Originally Posted by *MasterKromm* 
http://www.hwbot.org/profile.team.do?teamId=1615










BTW, nice score!

He should update it he would have a world record









I updated some of mine so far I am 5th in vantage at hwbot not first like nc but it will do for now lol


----------



## USFORCES

Quote:


Originally Posted by *t4ct1c47* 
Correct.

I'll be reviewing the latest scores before I update the board. I'm thinking of removeing my own Vantage score as I did have PhysX enabled.

In the meantime, please play nice people.

Why?
It's not our fault ATI don't have physx and futuremark made vantage with it I'm sure if ATI did then it would be ok.
Maybe you should take 03 off then too, even though the 280GTX SLI and tri SLI is better than the single 4870 in CF and 3870 X2 look at the scores there getting at 4.8Ghz even a CPU clocked at 6Ghz with a 280GTX Tri SLI can't do it?

Why is that?

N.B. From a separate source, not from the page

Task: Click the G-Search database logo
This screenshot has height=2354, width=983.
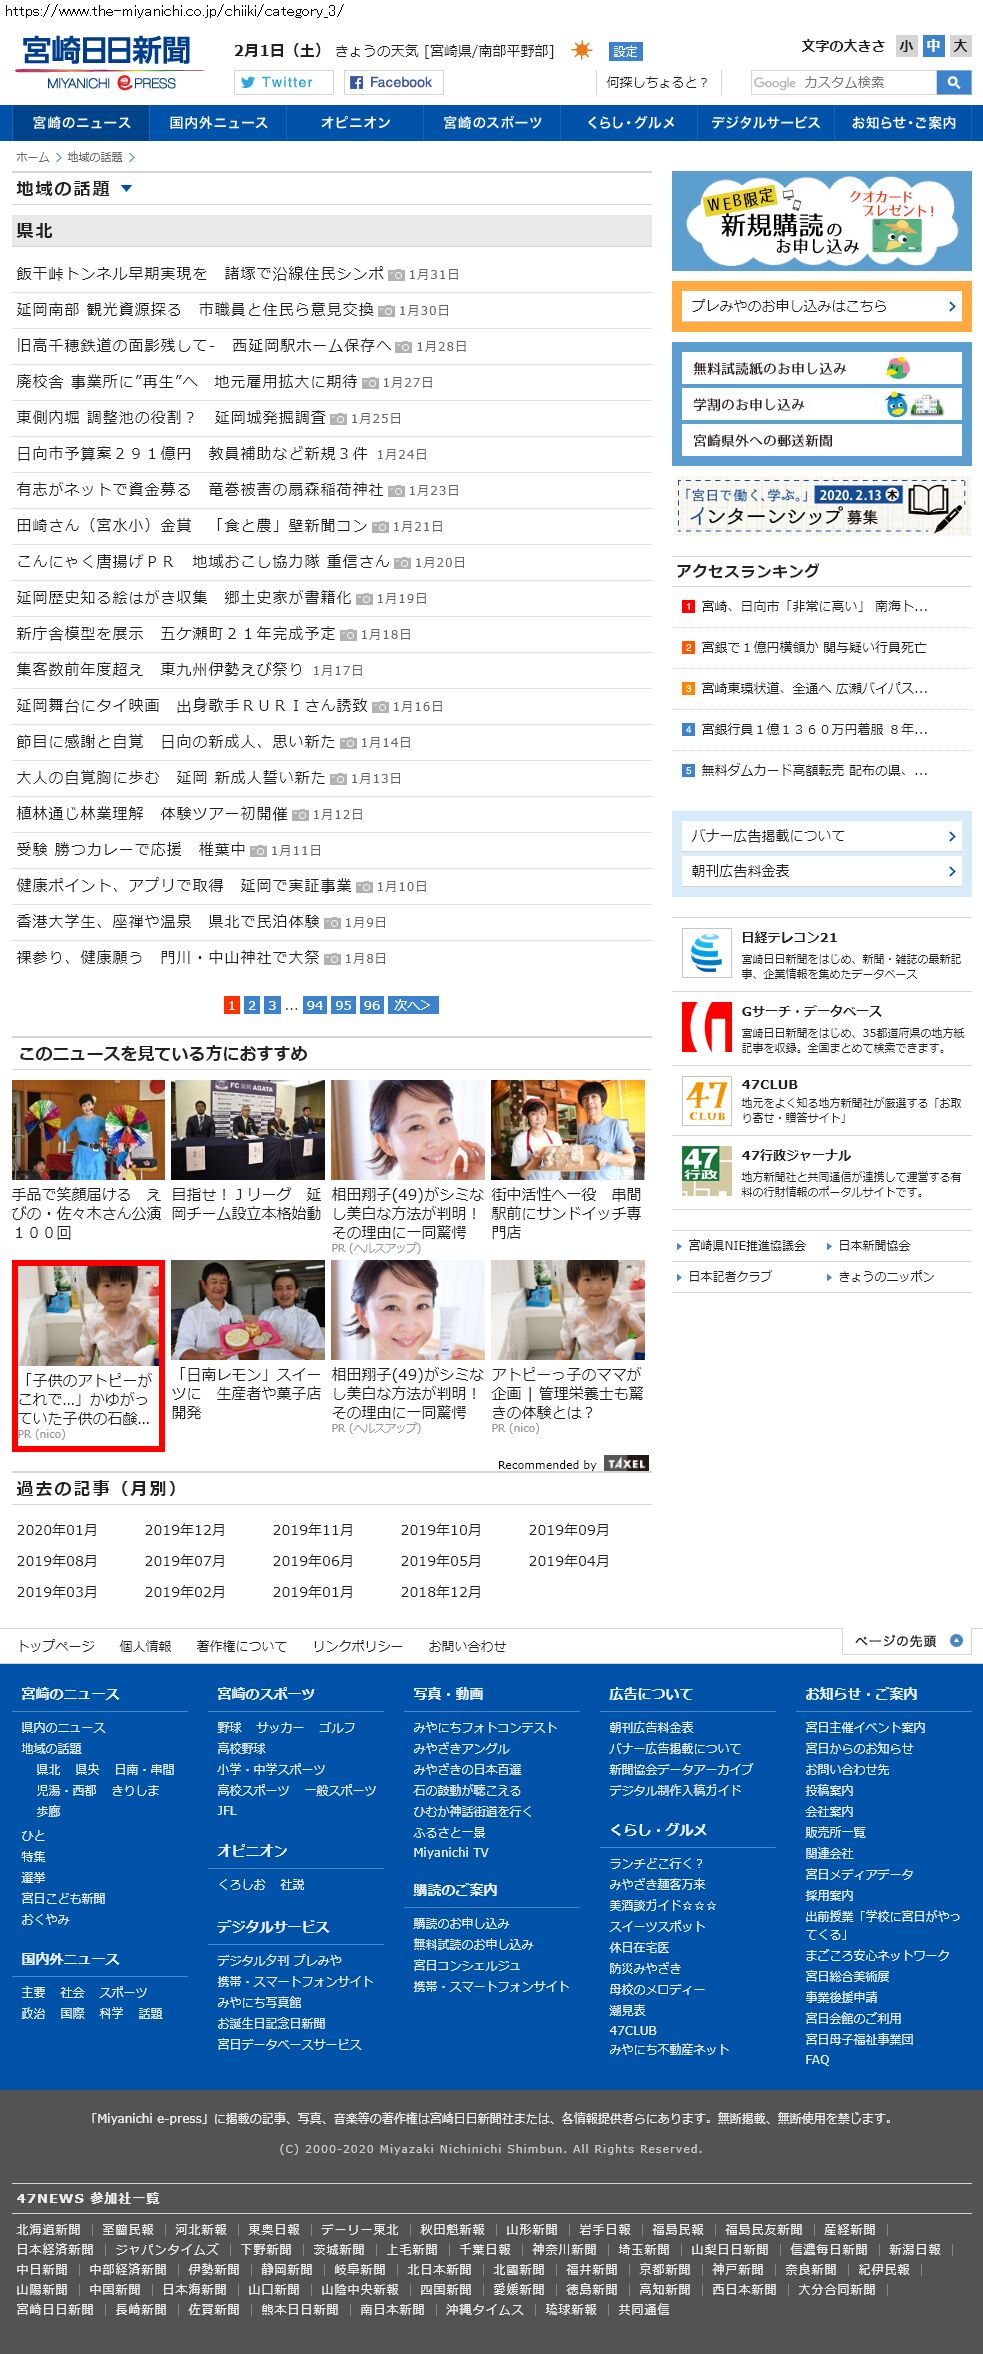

Is it because Nvidia don't have DDR5 and ATI does, if you ask me something don't seem right there because 05 and 06 seem right on it's just 03 where it walks away, didn't ATI get caught for optimised drivers for 3DMark 03 before?
I mean come on K|ngp|n gets 32719 in 06 and a 42140 in 05 but can't touch 03 by a long shot 24th place 1-23 are all ATI cards?

I'm no big time bencher but what's the big differance between 03 vs 05, 06 can someone explain it to me?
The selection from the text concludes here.